Ossei Sensei…

(Author MBell)

Questo fu quello che sentì Paolo la prima volta che entrò in una palestra di karate-do e, pur non comprendendo il significato di quelle parole in giapponese, una lingua troppo lontana dalla sua, da subito rimase affascinato da cio’ che il suono di tali parole evocava in lui. Istintivamente, prese una decisione che non lo abbandonò per tutta la vita: capire il significato di quelle due parole. Iniziò così a praticare karate-do. I primi anni furono pieni di duri allenamenti tanto che a volte si chiese: “ Ma chi diavolo me l’ha fatto fare: ripetere all’infinito gli stessi movimenti, calci, pugni, parate, senza vedere dei risultati?” .

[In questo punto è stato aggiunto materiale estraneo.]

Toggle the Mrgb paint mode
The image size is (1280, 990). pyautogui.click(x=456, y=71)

Il problema è che Paolo non riusciva a smettere, anzi, più andava avanti e più, dentro di se, prendeva forma qualcosa a cui non riusciva a dare una spiegazione. Intanto continuava a dire “ Oss Sensei” .
Negli anni Paolo disse “ Oss Sensei “ ad un sacco di persone, a volte veri “ Sensei” a volte presunti, ma il significato di quelle due parole cambiò negli anni. Quello che all’inizio era un saluto riverente al Maestro, la massima autorità nelle arti marziali, piu’ avanti, divenne una promessa ad impegnarsi, non solo in palestra ma in tutta la sua vita, a tenere vivo quel fuoco che era era nato dentro di lui e che, non voleva si spegnesse piu’. Rispetto e lealtà, in un mondo che spesso non riconosce più il significato di tali valori, così importanti nella vita di un uomo.

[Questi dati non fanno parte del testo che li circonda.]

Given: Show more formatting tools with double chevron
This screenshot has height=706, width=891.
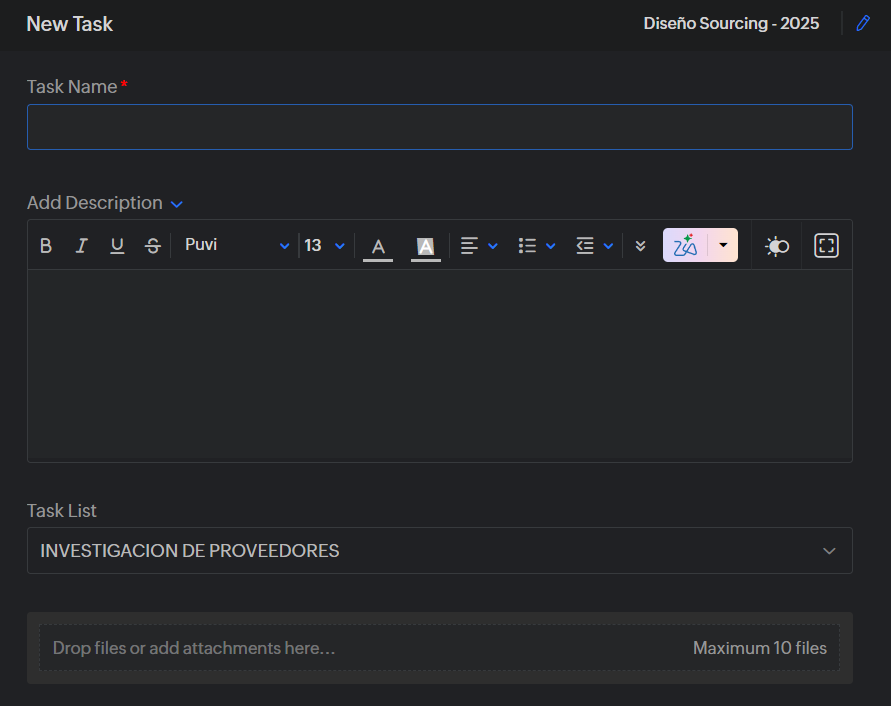Looking at the screenshot, I should 641,246.
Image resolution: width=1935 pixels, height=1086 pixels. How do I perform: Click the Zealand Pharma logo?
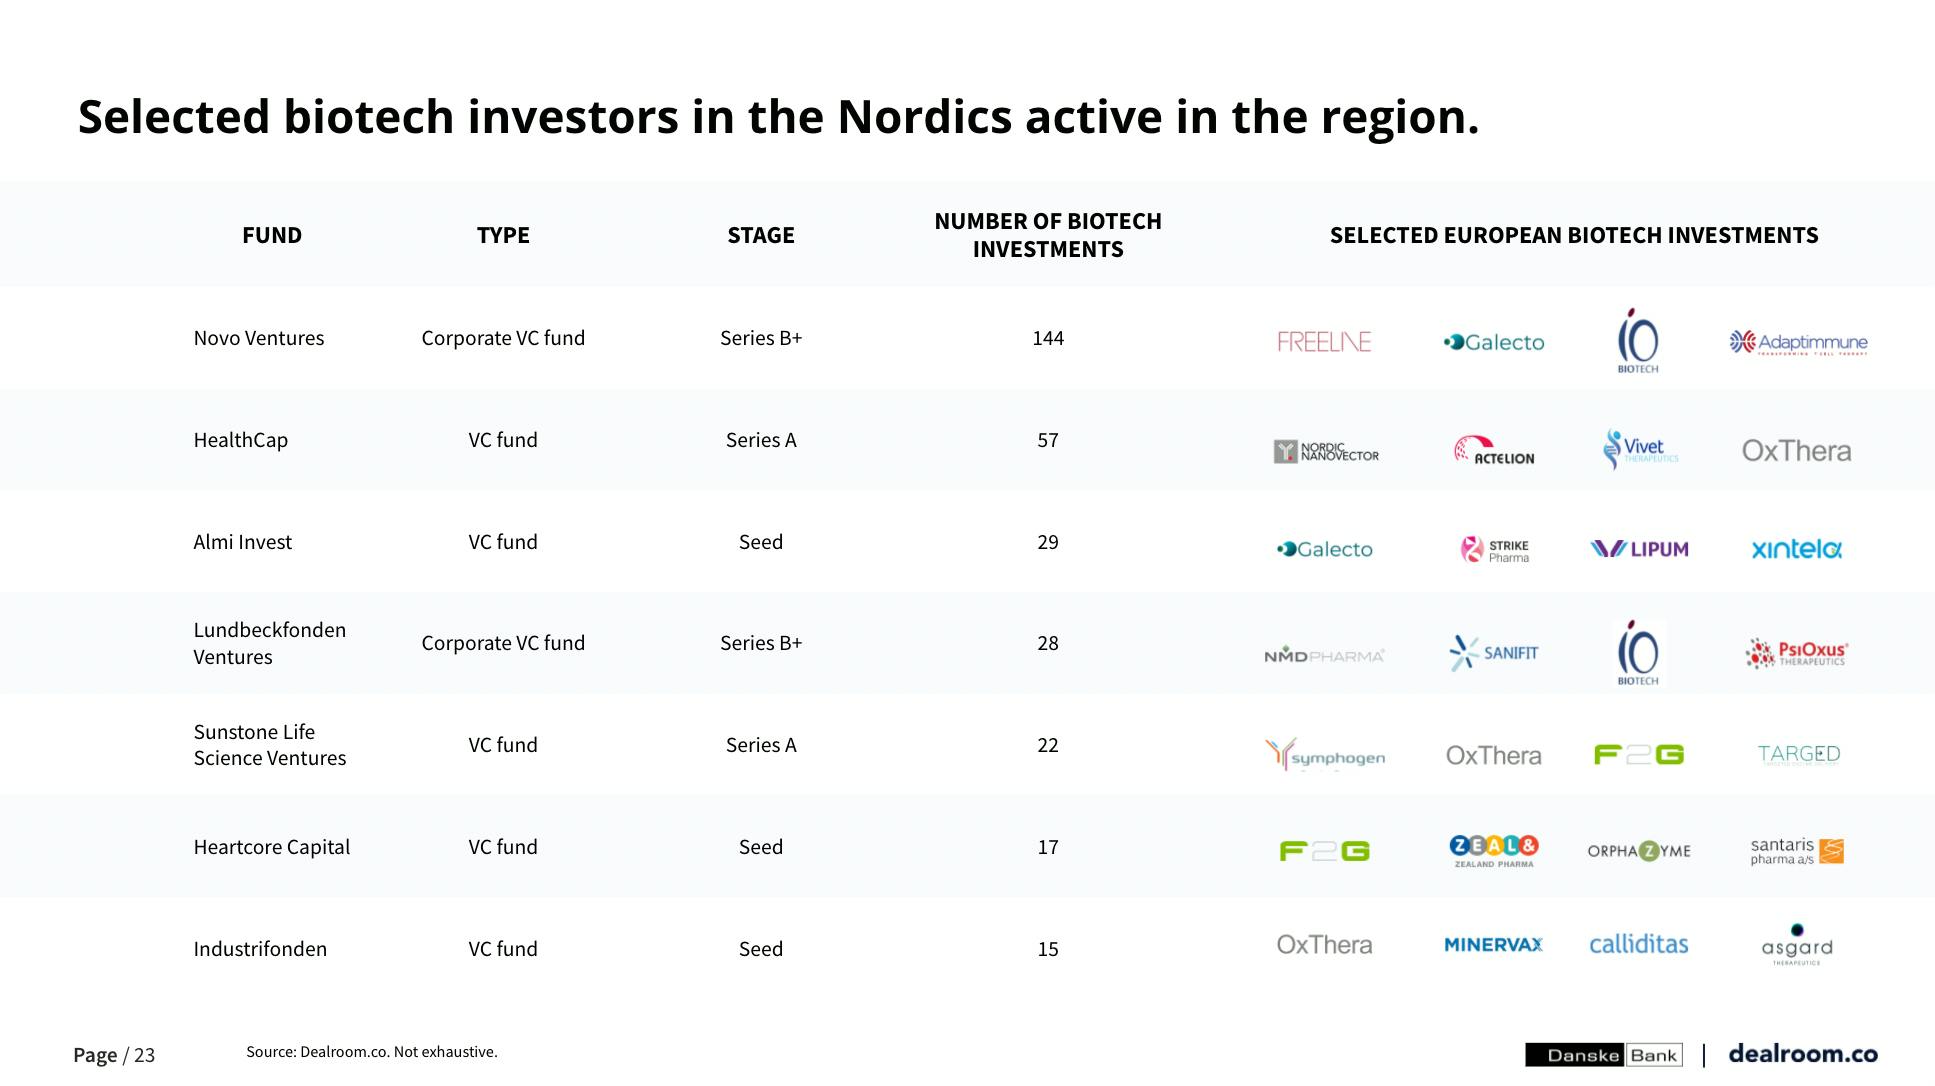click(1494, 851)
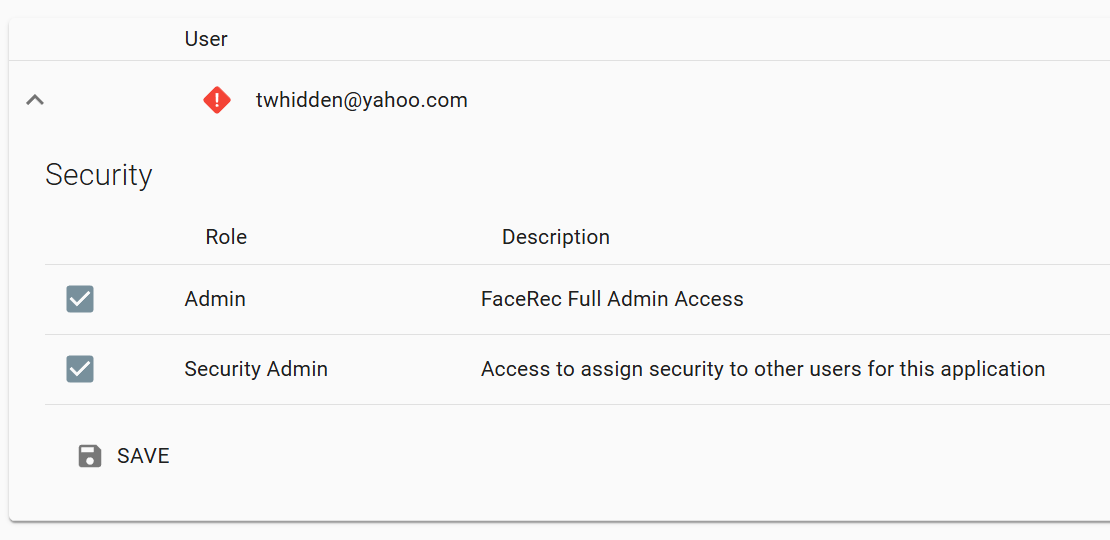Click the floppy disk save icon
This screenshot has width=1110, height=540.
[90, 456]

Con gli anni si scoprono molte cose e spesso, i significati delle parole cambiano ed acquistano un senso diverso a seconda della maturita’ e della capacita’ cognitiva nonche’ di apertura del momento. Questo, relazionandolo al senso di una cosa, puo’ determinare un cambiamento radicale. E’ strano ma a volte è proprio quello che ti prende di piu’ che cambia nel tempo. Senti una frase che all’inizio può anche suonare strana ma che ti entra subito dentro, portandoti a scoprirne il vero significato.
Paolo percepiva che c’era sotto qualcosa di diverso, che il cambiamento del significato iniziale di “ Oss Sensei” era già in atto…ed allora giù a capofitto negli allenamenti con molto sudore, rispettando le regole del Dojo.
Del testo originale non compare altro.